Print out the records below with nothing altered.

——————————

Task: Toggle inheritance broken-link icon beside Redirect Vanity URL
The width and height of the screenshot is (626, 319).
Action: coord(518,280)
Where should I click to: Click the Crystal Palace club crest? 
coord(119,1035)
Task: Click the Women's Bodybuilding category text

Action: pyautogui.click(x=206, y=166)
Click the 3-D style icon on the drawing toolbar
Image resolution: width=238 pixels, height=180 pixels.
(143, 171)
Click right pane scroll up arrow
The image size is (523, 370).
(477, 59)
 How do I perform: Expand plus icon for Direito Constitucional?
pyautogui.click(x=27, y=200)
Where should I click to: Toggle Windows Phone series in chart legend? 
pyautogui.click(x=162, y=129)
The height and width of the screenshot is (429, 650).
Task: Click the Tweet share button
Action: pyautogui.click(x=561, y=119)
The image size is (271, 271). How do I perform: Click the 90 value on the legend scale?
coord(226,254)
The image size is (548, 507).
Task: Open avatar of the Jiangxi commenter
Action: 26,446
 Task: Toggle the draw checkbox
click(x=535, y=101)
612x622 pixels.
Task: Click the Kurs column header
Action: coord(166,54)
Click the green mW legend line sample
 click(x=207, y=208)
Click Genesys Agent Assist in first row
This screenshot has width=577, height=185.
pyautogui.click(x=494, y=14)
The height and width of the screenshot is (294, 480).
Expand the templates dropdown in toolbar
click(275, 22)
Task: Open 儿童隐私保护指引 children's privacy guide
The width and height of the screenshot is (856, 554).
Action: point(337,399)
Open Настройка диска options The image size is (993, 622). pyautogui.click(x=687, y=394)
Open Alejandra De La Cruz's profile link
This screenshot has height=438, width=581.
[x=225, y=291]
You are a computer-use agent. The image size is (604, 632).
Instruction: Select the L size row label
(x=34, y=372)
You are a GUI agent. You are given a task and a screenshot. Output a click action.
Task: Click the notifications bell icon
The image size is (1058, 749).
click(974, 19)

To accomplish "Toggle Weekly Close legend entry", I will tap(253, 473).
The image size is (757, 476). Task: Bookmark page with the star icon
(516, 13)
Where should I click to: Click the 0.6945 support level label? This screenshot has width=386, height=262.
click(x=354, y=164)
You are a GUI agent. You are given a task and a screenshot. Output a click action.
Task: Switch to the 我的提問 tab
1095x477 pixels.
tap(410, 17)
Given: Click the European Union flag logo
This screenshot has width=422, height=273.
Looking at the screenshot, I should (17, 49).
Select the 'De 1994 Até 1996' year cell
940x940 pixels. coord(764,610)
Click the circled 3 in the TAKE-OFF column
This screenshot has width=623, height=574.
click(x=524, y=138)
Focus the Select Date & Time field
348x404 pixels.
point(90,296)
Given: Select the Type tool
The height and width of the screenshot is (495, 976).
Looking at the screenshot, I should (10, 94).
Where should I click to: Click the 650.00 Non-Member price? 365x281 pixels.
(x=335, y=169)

——————————

● Exercise result
Task: Toggle inheritance broken-link icon beside Redirect Vanity URL
The width and height of the screenshot is (626, 319).
Action: coord(518,280)
Where should I click to: Click the Crystal Palace club crest? 
coord(119,1035)
Task: Click the Women's Bodybuilding category text

Action: pyautogui.click(x=206, y=166)
Click the 3-D style icon on the drawing toolbar
Image resolution: width=238 pixels, height=180 pixels.
(143, 171)
Click right pane scroll up arrow
The image size is (523, 370).
(477, 59)
 How do I perform: Expand plus icon for Direito Constitucional?
pyautogui.click(x=27, y=200)
Where should I click to: Toggle Windows Phone series in chart legend? 
pyautogui.click(x=162, y=129)
The height and width of the screenshot is (429, 650).
Task: Click the Tweet share button
Action: pyautogui.click(x=561, y=119)
The image size is (271, 271). How do I perform: Click the 90 value on the legend scale?
coord(226,254)
The image size is (548, 507).
Task: Open avatar of the Jiangxi commenter
Action: 26,446
 Task: Toggle the draw checkbox
click(x=535, y=101)
612x622 pixels.
Task: Click the Kurs column header
Action: coord(166,54)
Click the green mW legend line sample
 click(x=207, y=208)
Click Genesys Agent Assist in first row
This screenshot has width=577, height=185.
pyautogui.click(x=494, y=14)
The height and width of the screenshot is (294, 480).
Expand the templates dropdown in toolbar
click(275, 22)
Task: Open 儿童隐私保护指引 children's privacy guide
The width and height of the screenshot is (856, 554).
Action: point(337,399)
Open Настройка диска options The image size is (993, 622). pyautogui.click(x=687, y=394)
Open Alejandra De La Cruz's profile link
This screenshot has height=438, width=581.
[x=225, y=291]
You are a computer-use agent. The image size is (604, 632).
Instruction: Select the L size row label
(x=34, y=372)
You are a GUI agent. You are given a task and a screenshot. Output a click action.
Task: Click the notifications bell icon
The image size is (1058, 749).
click(974, 19)

To accomplish "Toggle Weekly Close legend entry", I will tap(253, 473).
The image size is (757, 476). Task: Bookmark page with the star icon
(516, 13)
Where should I click to: Click the 0.6945 support level label? This screenshot has width=386, height=262.
click(x=354, y=164)
You are a GUI agent. You are given a task and a screenshot. Output a click action.
Task: Switch to the 我的提問 tab
1095x477 pixels.
tap(410, 17)
Given: Click the European Union flag logo
This screenshot has width=422, height=273.
Looking at the screenshot, I should (17, 49).
Select the 'De 1994 Até 1996' year cell
940x940 pixels. coord(764,610)
Click the circled 3 in the TAKE-OFF column
This screenshot has width=623, height=574.
click(x=524, y=138)
Focus the Select Date & Time field
348x404 pixels.
point(90,296)
Given: Select the Type tool
The height and width of the screenshot is (495, 976).
Looking at the screenshot, I should (10, 94).
Where should I click to: Click the 650.00 Non-Member price? 365x281 pixels.
(x=335, y=169)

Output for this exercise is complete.